▶ _Selected excerpt_
Salary for Life
= The Salaire A Vie is a proposal central to the work of Bernard Friot (book: L'Emancipation du Travail) and his associates in the Reseau Salariat, a French movement that is very critical of the Basic Income; it proposes a salary that is not determined by market forces;
Description
Taylor Fredrickson:
"Le Salaire à Vie or Salary for Life. Le Salaire à Vie was imagined by the French sociologist, Bernard Friot. Friot has attempted to develop an alternative to UBI which has enormous potential to relieve us from some of the worst contradictions of capitalism and keep us out of the traps of UBI.
Friot, as a Marxist, has recognized these issues with UBI and has devised a solution, or at least a stepping stone, to a greater vision. A vision that doesn’t lock us into this system further but creates a way out by putting into practice socialist goals like worker autonomy and creating democratic workplaces as well as recognizing the value created by domestic labor and other social contributions.
In Le Salaire à Vie salary would be untied from employment, instead, linked to the individual and determined by a scale that an individual would climb based on factors that made their labor more valuable. In Friot’s examples, at 18 you would start receiving your salary, irrevocable, of 1500 euro (approx. $1700). Things like furthering your education or the amount of experience you have working would move you up the scale. Incentives could also be applied to specific industries or jobs where there is a shortage of labor to encourage people to work in those fields or industries. You would also be required to work in order to move up the scale, the more effort you put in the faster your salary increases, which would cap at 6000 euro (approx. $7000). In this way, Le Salaire à Vie recognizes all labor as socially valuable and necessary while still recognizing skill, effort, and the time one puts in to gain certain skills and abilities.
To understand Le Salaire à Vie properly we need to understand the two forms of property conceptualized by Friot: Lucrative Property and Property of Use.
Lucrative Property is property that is not personally consumed by the owner but from which forms of income are derived. This could be a house that the owner charges rent on or profits from a company or an investment portfolio. This is commonly referred to as private property.
Property of Use or “The Property of Jouissance” is property limited to the usufruct of a good and of which no profit can be drawn. We can think of this as personal or public property. The Property of Use can’t be sold; rental would be allowed as long as it is tied to the value the owner adds to the property such as services or renovations and maintenance. You could own your own house or car but you couldn’t sell or rent these items, again, unless the income derived is tied to the value you create.
Forms of value, like social contribution and domestic labor, that are currently invisibilized in capitalism will again be recognized by society for their necessity to the reproduction of the society. Since the workers value is determined by their qualifications and social contribution instead of labor time or social factors like socio-economic status, race, age or gender. Mothers and the elderly receive salary, this is not merely an act of solidarity or to be seen as alms, but rather, as a social co-responsibility. These types of labor that are ignored in capitalism are seen to produce real value that would be figured into the Gross Domestic Product (GDP), or the total economic output of the nation. The gender pay gap would disappear and domestic labor performed mostly by women would have value. A mother raising a child would no longer have to choose between work and being a mother. The elderly or infirm would cease to depend on welfare programs like social security that allows them to barely scrape by.

Saved data entries
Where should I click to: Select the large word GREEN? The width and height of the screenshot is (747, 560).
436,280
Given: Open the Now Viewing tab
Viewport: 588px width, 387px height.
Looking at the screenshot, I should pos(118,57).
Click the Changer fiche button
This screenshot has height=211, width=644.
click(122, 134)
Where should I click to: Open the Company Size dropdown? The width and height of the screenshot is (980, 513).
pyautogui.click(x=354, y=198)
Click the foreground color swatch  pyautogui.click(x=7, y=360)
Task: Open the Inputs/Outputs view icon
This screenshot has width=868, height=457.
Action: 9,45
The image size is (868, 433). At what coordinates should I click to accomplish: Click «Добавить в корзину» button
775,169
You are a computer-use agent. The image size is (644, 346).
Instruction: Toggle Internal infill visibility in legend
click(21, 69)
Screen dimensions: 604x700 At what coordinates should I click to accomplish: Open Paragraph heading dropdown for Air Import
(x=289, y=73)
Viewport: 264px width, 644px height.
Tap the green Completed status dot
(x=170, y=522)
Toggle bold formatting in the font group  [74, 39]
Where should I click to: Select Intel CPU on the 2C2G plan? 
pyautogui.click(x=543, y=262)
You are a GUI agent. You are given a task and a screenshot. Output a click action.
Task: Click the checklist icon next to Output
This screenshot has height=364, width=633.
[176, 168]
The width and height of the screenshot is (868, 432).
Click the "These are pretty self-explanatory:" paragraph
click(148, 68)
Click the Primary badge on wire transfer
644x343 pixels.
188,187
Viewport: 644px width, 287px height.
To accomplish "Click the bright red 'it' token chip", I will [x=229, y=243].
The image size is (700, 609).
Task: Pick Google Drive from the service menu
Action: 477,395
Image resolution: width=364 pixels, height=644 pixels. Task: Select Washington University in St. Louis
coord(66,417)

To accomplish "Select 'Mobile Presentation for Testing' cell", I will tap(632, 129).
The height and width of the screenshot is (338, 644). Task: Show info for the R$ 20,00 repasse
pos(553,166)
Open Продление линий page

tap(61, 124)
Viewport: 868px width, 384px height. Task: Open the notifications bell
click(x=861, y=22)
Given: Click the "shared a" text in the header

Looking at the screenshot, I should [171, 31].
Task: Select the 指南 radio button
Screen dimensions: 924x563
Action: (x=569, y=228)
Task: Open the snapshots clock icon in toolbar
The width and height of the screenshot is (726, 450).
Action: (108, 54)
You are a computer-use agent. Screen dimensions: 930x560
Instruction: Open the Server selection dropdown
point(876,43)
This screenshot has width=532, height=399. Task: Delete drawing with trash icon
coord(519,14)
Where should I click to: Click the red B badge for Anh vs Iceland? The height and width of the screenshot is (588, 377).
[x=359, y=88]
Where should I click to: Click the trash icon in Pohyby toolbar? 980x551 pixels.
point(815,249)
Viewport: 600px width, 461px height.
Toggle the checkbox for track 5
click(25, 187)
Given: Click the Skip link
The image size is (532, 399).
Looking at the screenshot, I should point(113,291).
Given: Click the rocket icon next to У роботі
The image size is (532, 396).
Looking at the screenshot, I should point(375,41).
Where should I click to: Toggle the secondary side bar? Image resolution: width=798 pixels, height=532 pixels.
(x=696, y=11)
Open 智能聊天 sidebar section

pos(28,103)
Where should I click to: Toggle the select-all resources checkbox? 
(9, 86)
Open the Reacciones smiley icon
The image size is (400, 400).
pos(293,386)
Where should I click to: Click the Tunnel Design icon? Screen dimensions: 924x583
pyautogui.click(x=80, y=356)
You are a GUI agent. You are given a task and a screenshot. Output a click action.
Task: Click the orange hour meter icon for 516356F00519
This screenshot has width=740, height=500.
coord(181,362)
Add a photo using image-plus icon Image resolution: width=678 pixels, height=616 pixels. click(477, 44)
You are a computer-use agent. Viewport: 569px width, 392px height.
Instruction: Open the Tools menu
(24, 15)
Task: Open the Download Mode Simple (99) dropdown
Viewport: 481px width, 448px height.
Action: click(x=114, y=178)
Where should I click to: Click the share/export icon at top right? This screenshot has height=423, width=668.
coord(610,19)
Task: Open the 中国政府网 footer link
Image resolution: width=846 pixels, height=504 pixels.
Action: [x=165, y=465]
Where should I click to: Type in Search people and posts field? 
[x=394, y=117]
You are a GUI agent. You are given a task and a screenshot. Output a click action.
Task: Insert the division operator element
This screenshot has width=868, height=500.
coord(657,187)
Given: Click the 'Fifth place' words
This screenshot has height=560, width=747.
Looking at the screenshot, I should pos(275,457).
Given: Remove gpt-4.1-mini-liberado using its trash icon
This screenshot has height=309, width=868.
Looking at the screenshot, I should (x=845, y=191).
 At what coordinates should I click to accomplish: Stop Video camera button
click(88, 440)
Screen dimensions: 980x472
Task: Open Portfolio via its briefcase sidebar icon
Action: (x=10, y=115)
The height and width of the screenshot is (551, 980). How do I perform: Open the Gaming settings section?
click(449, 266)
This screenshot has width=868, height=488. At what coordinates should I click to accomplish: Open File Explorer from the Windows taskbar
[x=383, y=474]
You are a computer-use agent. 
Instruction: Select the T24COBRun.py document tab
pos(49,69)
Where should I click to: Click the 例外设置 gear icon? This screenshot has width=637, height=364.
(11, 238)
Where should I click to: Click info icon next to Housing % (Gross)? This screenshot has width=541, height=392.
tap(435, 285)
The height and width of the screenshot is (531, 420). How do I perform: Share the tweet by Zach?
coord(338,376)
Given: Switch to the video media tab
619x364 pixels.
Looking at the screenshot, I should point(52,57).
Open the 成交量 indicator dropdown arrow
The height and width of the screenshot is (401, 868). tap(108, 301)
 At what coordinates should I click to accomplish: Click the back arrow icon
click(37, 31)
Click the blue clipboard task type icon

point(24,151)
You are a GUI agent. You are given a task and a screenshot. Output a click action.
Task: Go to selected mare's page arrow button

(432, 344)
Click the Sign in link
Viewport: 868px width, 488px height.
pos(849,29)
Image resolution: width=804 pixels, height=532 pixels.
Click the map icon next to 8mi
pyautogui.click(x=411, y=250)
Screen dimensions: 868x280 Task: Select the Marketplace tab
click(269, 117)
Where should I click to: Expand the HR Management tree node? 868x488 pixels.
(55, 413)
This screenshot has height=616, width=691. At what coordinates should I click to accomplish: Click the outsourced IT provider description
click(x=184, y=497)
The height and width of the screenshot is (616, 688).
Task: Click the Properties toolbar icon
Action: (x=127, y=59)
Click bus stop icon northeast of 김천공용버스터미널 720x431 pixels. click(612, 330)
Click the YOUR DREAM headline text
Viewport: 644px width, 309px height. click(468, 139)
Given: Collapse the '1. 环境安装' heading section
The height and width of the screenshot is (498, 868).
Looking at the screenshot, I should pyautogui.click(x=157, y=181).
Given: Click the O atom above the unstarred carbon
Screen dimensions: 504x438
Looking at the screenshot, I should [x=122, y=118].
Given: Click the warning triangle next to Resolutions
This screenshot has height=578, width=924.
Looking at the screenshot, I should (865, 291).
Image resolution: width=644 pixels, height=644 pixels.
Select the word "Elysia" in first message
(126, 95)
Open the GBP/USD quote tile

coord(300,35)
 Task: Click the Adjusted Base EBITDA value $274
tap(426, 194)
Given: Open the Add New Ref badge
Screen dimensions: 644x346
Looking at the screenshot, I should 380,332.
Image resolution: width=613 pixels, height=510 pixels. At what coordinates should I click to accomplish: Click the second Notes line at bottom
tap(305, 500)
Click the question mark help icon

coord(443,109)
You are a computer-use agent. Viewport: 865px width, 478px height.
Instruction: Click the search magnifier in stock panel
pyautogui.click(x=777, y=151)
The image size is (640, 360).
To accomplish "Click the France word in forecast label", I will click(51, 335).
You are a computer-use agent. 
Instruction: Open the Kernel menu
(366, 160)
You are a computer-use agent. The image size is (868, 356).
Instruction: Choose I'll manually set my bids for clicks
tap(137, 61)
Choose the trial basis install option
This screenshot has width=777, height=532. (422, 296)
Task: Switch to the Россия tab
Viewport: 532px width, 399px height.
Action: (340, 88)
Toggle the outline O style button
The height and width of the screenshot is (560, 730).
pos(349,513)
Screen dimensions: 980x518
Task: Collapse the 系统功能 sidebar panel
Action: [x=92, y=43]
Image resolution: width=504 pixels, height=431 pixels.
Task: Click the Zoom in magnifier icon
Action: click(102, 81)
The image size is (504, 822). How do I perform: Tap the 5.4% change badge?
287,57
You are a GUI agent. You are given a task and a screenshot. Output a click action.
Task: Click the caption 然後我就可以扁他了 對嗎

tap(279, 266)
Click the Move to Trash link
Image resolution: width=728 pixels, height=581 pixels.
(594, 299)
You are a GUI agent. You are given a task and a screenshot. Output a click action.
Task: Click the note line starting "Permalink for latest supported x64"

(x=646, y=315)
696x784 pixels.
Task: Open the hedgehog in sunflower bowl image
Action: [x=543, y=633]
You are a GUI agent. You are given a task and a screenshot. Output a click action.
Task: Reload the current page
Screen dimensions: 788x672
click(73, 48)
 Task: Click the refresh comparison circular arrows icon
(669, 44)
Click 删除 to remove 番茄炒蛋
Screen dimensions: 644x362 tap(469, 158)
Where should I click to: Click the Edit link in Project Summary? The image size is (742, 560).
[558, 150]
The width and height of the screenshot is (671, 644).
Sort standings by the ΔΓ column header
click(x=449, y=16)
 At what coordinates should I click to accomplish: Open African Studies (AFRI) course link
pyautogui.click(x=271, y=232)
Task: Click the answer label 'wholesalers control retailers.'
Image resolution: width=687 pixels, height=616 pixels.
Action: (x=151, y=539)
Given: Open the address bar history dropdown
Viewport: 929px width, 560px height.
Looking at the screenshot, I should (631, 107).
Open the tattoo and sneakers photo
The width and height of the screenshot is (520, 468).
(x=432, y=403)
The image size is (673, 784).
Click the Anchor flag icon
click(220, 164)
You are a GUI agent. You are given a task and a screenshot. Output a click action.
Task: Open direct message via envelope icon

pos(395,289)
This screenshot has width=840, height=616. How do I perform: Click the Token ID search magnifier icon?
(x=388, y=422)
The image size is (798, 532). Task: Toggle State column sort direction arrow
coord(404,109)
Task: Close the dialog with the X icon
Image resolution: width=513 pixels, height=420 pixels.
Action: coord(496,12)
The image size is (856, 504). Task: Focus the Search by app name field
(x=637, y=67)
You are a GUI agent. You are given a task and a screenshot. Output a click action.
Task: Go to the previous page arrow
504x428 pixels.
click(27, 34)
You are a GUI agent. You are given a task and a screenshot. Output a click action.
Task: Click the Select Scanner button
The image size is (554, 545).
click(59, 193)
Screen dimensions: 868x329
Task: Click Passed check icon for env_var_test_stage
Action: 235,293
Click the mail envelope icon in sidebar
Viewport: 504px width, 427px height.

▶ _Goals_
• a. Answer these questions from the Salary for Life text:
(i) At what age would a person start receiving the salary in Friot's examples?
(ii) At what amount would the salary cap?
(iii) What are the two forms of property Friot conceptualized?
• b. Summarize the Salary for Life text in two sentences.
• c. Please continue the Salary for Life text from where it stops.
These entries have no connection to the Salary for Life text.

▶ _The replies_
• a.
(i) At 18.
(ii) 6000 euro (approx. $7000).
(iii) Lucrative Property and Property of Use.

• b. Le Salaire à Vie, devised by the French sociologist Bernard Friot as an alternative to UBI, ties salary to the individual rather than to employment, starting at 1500 euro at 18 and rising on a scale to a 6000 euro cap based on factors such as education, experience and effort. It rests on Friot's distinction between Lucrative Property, from which income is derived, and Property of Use, from which no profit can be drawn, and it would recognize the value of domestic labor and social contribution by paying mothers and the elderly a salary.

• c.
As a way to escape capitalism, Le Salaire à Vie seeks to suppress and ultimately delete profit altogether, transforming the incentive that drives the society. To escape capital we must suppress profit, not tax it. The taxation of profit legitimizes it and makes us dependent on these profits and thus the capitalist system. Social programs that millions depend on currently rely on this; this creates yet another contradiction in capital.
Instead, Le Salaire à Vie would eliminate most social programs, they would be made redundant by automatic living wages along with socially provided services like healthcare, education, public transport, and basic necessities such as electricity, heat and water. Although, some social programs would remain for the disabled and others not capable of performing labor that otherwise would not be to increase their income. This would also free up the money we currently invest in social programs to be used elsewhere, possibly to more adequately fund healthcare, transport and education systems. So where does this money come from and how exactly would we be able to expand the economy with a salary cap? I mean we can’t possibly create new business, expand production, hire more people and so on without capital accumulation, right?
Rather than being directly paid by your employer, every employer would instead put the money that would normally go to workers to the salary contribution fund that would be determined by the nations Gross Domestic Product. To answer the latter, it’s obvious we would still need money to invest in new business. This would operate in a similar way to salary, via the creation of investment funds. This as well would be determined by GDP and this fund would be used for reasons such as the expansion of industries, investment in research and development, and upgrading the means of production.
Friot’s conception of how the GDP would be divided is as follows; keep in mind this would likely be fluid and dependent on certain economic conditions and may vary based on the specific nation and a manifold of other situations and conditions:
60% of the GDP would go to the salary contribution fund,
- 30% of GDP would go to the economic contribution fund dedicated to investment , - 15% for the self-financing of companies , - 15% for the financing of new projects, - 10% of GDP would go to the free contribution fund, for the financing of current expenditure of public services (beyond salaries and investment).
The most essential part of Le Salaire à Vie, and what really sets it apart and makes it superior to UBI is the democratization of the system; the employer, bosses and the CEO are gone. Workplaces would be worker controlled and horizontally organized. Currently, the manager chooses the workers but in this system, the opposite would take place, the workers would elect their own managers. After a year managers would be evaluated, if they are deemed to be competent and perform well in their duties they will remain, if not, a new manager will be elected.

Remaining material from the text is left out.